I have an essay in the current Talk Business and Politics magazine that remembers the transformative 1970s in Arkansas politics. The decade began with the from-nowhere gubernatorial candidacy of a young modernizing progressive named Bumpers.

The article recounts that leading liberals in Little Rock told Bumpers they wouldn't support him in the multi-candidate preferential Democratic primary unless he assailed the regressive policies and machine politics of the former governor, Orval Faubus. And Bumpers steadfastly would not do it.

Instead he ran a strictly positive campaign about the nobility of public service. He squeezed, ever so narrowly, into a fateful runoff that changed Arkansas history.

On the morning after Bumpers made that runoff, a liberal lioness of Little Rock, who previously had rejected Bumpers' positivity and supported someone else, showed up at Bumpers' headquarters to say, OK, I'm with you now, we'll do it your way.
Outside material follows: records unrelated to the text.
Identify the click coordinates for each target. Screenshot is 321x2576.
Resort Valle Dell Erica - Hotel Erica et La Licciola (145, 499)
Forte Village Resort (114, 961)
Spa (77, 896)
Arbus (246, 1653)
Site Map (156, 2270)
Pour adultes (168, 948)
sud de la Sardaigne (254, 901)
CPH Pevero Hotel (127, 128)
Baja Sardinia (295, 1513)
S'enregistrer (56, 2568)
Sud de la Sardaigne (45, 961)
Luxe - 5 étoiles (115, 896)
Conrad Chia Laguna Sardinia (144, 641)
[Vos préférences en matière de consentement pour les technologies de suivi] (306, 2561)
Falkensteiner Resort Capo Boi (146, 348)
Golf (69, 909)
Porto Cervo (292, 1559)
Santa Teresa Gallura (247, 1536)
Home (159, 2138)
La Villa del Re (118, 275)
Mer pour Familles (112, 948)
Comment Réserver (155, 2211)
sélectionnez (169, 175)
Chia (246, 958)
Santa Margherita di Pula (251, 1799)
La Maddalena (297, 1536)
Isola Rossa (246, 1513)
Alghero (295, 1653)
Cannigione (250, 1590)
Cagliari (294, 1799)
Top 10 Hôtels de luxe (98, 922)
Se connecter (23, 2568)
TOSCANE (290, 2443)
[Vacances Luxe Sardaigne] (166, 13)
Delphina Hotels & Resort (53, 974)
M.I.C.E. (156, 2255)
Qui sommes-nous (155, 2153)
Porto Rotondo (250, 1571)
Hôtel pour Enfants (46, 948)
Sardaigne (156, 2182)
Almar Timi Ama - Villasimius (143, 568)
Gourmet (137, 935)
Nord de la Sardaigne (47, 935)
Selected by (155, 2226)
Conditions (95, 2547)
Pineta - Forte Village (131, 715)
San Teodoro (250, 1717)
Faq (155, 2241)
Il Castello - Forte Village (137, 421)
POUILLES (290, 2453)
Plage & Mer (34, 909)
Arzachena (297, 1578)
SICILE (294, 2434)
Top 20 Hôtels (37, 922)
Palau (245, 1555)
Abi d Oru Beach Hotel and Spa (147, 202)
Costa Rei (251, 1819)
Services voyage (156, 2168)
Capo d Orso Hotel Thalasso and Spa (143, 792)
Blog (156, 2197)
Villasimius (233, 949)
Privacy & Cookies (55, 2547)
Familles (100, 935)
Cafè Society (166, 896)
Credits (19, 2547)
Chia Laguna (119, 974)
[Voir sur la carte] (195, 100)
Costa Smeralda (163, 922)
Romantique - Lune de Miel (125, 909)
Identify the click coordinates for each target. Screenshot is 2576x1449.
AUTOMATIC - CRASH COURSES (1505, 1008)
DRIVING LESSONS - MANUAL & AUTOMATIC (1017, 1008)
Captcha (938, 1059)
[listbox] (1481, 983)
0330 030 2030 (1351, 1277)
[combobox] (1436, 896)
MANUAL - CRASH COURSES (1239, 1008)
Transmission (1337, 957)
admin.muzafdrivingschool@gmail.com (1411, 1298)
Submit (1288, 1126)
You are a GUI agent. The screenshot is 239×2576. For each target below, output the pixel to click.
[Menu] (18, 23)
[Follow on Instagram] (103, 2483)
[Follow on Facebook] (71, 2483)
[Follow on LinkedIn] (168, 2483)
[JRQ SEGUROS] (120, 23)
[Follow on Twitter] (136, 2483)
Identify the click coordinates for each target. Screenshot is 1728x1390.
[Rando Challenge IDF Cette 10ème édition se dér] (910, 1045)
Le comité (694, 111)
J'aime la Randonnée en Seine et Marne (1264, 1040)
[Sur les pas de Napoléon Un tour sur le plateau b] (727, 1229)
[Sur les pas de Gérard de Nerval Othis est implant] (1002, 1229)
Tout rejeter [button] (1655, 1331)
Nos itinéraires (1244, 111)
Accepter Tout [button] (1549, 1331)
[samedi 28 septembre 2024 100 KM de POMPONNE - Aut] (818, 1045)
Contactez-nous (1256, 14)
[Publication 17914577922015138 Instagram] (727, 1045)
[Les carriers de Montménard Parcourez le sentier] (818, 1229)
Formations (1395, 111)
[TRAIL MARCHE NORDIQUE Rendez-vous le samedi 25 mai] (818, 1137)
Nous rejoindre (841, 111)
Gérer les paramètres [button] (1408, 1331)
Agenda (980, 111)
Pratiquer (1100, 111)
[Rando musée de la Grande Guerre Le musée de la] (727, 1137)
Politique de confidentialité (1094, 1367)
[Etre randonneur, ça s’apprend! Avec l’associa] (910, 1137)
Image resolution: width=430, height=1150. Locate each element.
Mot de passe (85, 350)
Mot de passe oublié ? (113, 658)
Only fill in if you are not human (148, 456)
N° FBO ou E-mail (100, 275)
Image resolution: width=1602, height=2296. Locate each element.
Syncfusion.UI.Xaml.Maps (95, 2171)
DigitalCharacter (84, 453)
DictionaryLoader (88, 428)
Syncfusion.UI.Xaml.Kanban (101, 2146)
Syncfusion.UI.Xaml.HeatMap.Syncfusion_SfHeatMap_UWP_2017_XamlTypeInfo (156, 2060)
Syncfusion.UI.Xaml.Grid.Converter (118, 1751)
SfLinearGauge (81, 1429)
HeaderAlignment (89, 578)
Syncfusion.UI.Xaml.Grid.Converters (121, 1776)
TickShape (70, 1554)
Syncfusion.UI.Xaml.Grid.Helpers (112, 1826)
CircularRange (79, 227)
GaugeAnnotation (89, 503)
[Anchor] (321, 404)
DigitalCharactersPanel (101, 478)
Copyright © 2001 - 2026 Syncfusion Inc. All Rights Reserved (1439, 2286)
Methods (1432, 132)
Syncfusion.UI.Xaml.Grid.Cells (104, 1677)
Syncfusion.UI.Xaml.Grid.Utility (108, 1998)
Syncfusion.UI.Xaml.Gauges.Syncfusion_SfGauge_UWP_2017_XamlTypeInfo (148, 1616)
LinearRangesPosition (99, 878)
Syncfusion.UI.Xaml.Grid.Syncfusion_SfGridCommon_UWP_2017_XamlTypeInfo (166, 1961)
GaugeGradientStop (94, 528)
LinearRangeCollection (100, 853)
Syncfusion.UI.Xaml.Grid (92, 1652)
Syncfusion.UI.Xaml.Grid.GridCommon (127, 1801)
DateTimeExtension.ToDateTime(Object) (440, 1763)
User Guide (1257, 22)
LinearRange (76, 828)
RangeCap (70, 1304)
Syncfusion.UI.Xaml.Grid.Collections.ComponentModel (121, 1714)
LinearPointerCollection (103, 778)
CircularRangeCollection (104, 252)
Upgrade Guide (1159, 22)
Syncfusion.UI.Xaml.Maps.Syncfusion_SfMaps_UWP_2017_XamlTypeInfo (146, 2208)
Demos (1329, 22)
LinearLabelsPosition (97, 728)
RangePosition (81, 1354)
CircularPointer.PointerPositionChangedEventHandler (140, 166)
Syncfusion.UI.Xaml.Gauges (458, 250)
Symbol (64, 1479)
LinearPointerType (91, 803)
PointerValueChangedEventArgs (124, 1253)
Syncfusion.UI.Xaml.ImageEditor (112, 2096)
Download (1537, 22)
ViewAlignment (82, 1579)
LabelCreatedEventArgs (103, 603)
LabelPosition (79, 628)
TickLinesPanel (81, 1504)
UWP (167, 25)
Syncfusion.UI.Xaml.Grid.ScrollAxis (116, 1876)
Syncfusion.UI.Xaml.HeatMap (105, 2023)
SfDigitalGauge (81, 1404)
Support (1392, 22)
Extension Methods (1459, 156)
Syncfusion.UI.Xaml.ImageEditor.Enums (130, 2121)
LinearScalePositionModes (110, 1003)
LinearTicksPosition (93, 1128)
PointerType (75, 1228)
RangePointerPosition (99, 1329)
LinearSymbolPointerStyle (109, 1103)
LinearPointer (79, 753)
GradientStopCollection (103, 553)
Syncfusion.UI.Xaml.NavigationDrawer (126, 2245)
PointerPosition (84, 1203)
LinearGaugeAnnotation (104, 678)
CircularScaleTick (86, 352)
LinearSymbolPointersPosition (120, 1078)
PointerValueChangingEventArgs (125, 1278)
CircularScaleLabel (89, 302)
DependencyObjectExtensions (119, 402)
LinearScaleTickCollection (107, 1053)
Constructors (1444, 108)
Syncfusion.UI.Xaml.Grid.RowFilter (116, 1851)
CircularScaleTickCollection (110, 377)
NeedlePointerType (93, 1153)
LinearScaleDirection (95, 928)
That brings me to Kasich, which is not to intimate that he possesses the natural charismatic appeal, or the eloquence, or the progressivism, of the late Bumpers. But Kasich has run a decidedly positive and thus unique presidential campaign. He has displayed social tolerance and a compassionate manner that I recommend as newly essential in this incendiary time and context.

Kasich wants to cut taxes and suspend business regulation. Those are policies I vigorously oppose. But I can't make myself mad at him for them.

He opposes a woman's right to choose abortion, and, as president, could appoint a Supreme Court justice or three to imperil and perhaps even destroy that right. But I still can't make myself mad at him.

That's because he is tolerant, undogmatic and anecdotally engaging and empathic in his style and on many social issues.

On Saturday one of the Trump-obsessed cable television channels was showing, as usual, a hate-filled Trump rally. Suddenly it switched to a split screen to display Kasich hugging a man at a town-hall meeting--a man whose challenges as expressed in a question presumably had moved the candidate.

So the network switched full-screen to Kasich's event. It was as if CBS had re-programmed from an Auburn-Alabama football game to a spelling bee.

Soon Kasich was talking about his grandfather getting cheated by coal companies and winding up with black lung disease, and about his own father carrying mail and cheering his own kids at high school football games and dance recitals.

Then Kasich went from preaching to meddling, as a good preacher always will. He declared that pundits need to come down from their easy and comfortable critique 50 rows up in the grandstand to join him in the actual arena.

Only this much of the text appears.